Provided material

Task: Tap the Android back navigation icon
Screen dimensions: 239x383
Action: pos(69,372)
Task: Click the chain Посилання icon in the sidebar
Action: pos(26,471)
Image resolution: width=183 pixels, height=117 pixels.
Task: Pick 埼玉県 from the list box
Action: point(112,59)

What is being asked
Set down the listing above again, line for line, with no changes.

Full output
Task: Tap the Android back navigation icon
Screen dimensions: 239x383
Action: pos(69,372)
Task: Click the chain Посилання icon in the sidebar
Action: pos(26,471)
Image resolution: width=183 pixels, height=117 pixels.
Task: Pick 埼玉県 from the list box
Action: point(112,59)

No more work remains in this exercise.